### WORK INSTRUCTIONS
Every word of every entry must be retyped exactly.

### Dataset entries
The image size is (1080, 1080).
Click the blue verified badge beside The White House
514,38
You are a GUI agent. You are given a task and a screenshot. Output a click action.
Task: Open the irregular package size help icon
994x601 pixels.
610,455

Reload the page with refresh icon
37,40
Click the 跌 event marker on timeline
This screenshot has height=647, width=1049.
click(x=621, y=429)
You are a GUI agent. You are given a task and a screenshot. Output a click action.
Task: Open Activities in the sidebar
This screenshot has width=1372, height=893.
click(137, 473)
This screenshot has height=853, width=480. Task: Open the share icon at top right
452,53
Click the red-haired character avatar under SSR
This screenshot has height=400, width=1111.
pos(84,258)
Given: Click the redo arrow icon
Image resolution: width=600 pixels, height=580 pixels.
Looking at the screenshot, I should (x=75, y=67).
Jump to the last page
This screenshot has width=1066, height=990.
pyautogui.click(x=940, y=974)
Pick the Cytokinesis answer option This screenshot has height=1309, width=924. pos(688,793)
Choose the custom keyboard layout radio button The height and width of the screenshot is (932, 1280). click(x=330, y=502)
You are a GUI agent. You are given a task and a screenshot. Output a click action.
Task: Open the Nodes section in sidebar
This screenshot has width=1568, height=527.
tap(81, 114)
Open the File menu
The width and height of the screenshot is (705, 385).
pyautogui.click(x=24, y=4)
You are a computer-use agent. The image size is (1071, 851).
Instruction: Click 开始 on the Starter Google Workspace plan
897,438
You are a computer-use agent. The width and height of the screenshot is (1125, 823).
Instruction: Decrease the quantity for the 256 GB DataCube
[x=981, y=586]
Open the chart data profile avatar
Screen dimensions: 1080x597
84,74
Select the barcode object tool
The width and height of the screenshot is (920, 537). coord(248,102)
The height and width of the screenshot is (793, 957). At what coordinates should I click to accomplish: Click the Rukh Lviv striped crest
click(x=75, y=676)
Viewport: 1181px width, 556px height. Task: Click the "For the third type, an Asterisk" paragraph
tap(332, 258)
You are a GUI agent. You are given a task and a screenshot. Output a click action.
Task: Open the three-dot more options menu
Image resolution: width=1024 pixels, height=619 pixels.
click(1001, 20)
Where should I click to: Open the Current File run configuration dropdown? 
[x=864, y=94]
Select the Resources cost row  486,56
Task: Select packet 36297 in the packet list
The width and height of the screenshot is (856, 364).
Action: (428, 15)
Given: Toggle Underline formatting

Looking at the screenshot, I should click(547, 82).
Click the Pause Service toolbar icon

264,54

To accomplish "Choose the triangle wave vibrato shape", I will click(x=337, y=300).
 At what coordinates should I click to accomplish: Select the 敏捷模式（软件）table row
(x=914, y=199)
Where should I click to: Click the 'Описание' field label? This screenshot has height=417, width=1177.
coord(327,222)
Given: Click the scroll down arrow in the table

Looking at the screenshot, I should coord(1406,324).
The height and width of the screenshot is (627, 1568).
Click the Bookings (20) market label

### TASK RESPONSE
The image size is (1080, 1080).
Click the blue verified badge beside The White House
514,38
You are a GUI agent. You are given a task and a screenshot. Output a click action.
Task: Open the irregular package size help icon
994x601 pixels.
610,455

Reload the page with refresh icon
37,40
Click the 跌 event marker on timeline
This screenshot has height=647, width=1049.
click(x=621, y=429)
You are a GUI agent. You are given a task and a screenshot. Output a click action.
Task: Open Activities in the sidebar
This screenshot has width=1372, height=893.
click(137, 473)
This screenshot has height=853, width=480. Task: Open the share icon at top right
452,53
Click the red-haired character avatar under SSR
This screenshot has height=400, width=1111.
pos(84,258)
Given: Click the redo arrow icon
Image resolution: width=600 pixels, height=580 pixels.
Looking at the screenshot, I should (x=75, y=67).
Jump to the last page
This screenshot has width=1066, height=990.
pyautogui.click(x=940, y=974)
Pick the Cytokinesis answer option This screenshot has height=1309, width=924. pos(688,793)
Choose the custom keyboard layout radio button The height and width of the screenshot is (932, 1280). click(x=330, y=502)
You are a GUI agent. You are given a task and a screenshot. Output a click action.
Task: Open the Nodes section in sidebar
This screenshot has width=1568, height=527.
tap(81, 114)
Open the File menu
The width and height of the screenshot is (705, 385).
pyautogui.click(x=24, y=4)
You are a computer-use agent. The image size is (1071, 851).
Instruction: Click 开始 on the Starter Google Workspace plan
897,438
You are a computer-use agent. The width and height of the screenshot is (1125, 823).
Instruction: Decrease the quantity for the 256 GB DataCube
[x=981, y=586]
Open the chart data profile avatar
Screen dimensions: 1080x597
84,74
Select the barcode object tool
The width and height of the screenshot is (920, 537). coord(248,102)
The height and width of the screenshot is (793, 957). At what coordinates should I click to accomplish: Click the Rukh Lviv striped crest
click(x=75, y=676)
Viewport: 1181px width, 556px height. Task: Click the "For the third type, an Asterisk" paragraph
tap(332, 258)
You are a GUI agent. You are given a task and a screenshot. Output a click action.
Task: Open the three-dot more options menu
Image resolution: width=1024 pixels, height=619 pixels.
click(1001, 20)
Where should I click to: Open the Current File run configuration dropdown? 
[x=864, y=94]
Select the Resources cost row  486,56
Task: Select packet 36297 in the packet list
The width and height of the screenshot is (856, 364).
Action: (428, 15)
Given: Toggle Underline formatting

Looking at the screenshot, I should click(547, 82).
Click the Pause Service toolbar icon

264,54

To accomplish "Choose the triangle wave vibrato shape", I will click(x=337, y=300).
 At what coordinates should I click to accomplish: Select the 敏捷模式（软件）table row
(x=914, y=199)
Where should I click to: Click the 'Описание' field label? This screenshot has height=417, width=1177.
coord(327,222)
Given: Click the scroll down arrow in the table

Looking at the screenshot, I should coord(1406,324).
The height and width of the screenshot is (627, 1568).
Click the Bookings (20) market label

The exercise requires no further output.